Tom: Yesterday I was thinking that rarely if ever am I asked for advice. It does not surprise me, because I have for years been suspicious of the ego-building upon “so-called wise counseling” and in a way because of that I have been glad not to be asked. So what happens is that I open my email and a friend is asking my opinion on a family matter. I did respond but as I did so there was this thought that the response was not coming from me, the storytelling jiva, but was coming from Isvara. My friend emailed me back, thanking me for providing a different perspective, but I thought it really was not me, take no credit but then I thought to take no blame. I asked myself, where was the karma in this?
Sundari: Yes, indeed, Self-knowledge in action. It’s never easy giving mithya advice, even when asked, and we are wary of doing so, egos being as fragile as they are. As much as one is tempted to throw in a bit of Vedanta, it is not often possible. But having knowledge of Isvara and the gunas, and since it’s all common sense anyway, it is possible to give advice in language a samsari understands. Everyone does know the Self; they just don’t know they know. Of course it’s not the jiva giving advice. How can anything possibly be the puny little doer’s doing? It’s not possible. The purer the mind, the clearer the vehicle it is for the knowledge to flow through.
Tom: Anyway, this morning I’m listening to James’ fourth talk on the Bhagavad Gita and what he was relating at one point sounded so similar. Then as he is describing the meaning of the mantra that he recites at the beginning, even though I’ve had no pull to recite mantras or prayers, I began to tear up.
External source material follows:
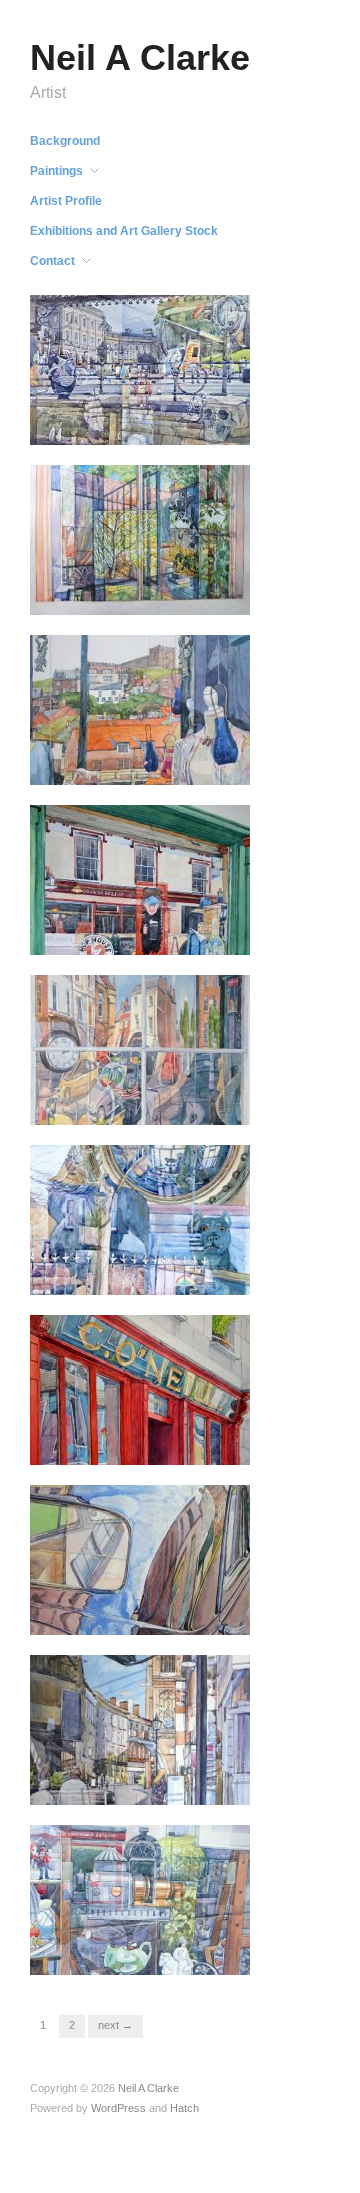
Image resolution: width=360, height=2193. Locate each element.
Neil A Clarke (140, 57)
No sooner than this happens James relates the time he teared up upon hearing this exquisite teaching. For this storytelling jiva, these types of occurrences are evidence of the truth and power of the teaching and the blessed grace of the guru.
Sundari: Identity mantras, which are the mantras for Vedantins, are quite different from other mantras because we are fully aware of their meaning, which is why they are powerful. They are the Self “singing” to itself, and it often evokes a deep emotional response in the jiva, which is very uplifting and feels wonderful. The best mantra is always keeping the mind on the Self, not because you need to as the Self, but it keeps the mind sattvic and the jiva happy.
Tom: Thanks for reminding me that it is not possible for the puny little doer to give advice, and as I related, it really did seem clear that this puny little doer did not do anything (that it was coming from Isvara). Actually, as I inquire deeper into that conversation, as I was responding to my friend’s request, although I was mindful of the teachings of Vedanta, the reply was perceived (identified) as of the puny jiva. However, when my friend responded there seemed to be no attachment but rather a clear seeing that it was all Isvara’s doing.
Sundari: That’s the knowledge at work. It takes a while for karma jnana sannyas to be spontaneous and default position for the ego in the nididhyasana stage of Self-inquiry. Eventually, the tendency of the ego to jump in to gain validation goes away as the identification with the doer is finally and completely dismissed.
Tom: But the question that sneaked into that story is – Isvara being the macrocosmic causal body, the vasanas, the karmic laws, and the jiva IS Isvara – help me understand, where in mithya does the karma accrue as a consequence of that conversation?
Sundari: Where else? To Isvara, there is no other choice. However, if you think you are the jiva giving advice, the karma comes to you. If you know the Self is speaking through the jiva, there is no karma no matter the outcome. Nonetheless, sama and dama apply to the jiva enlightened or not because one does not want to disturb the minds of people who have no access to Self-knowledge and take themselves to be a person with a problem.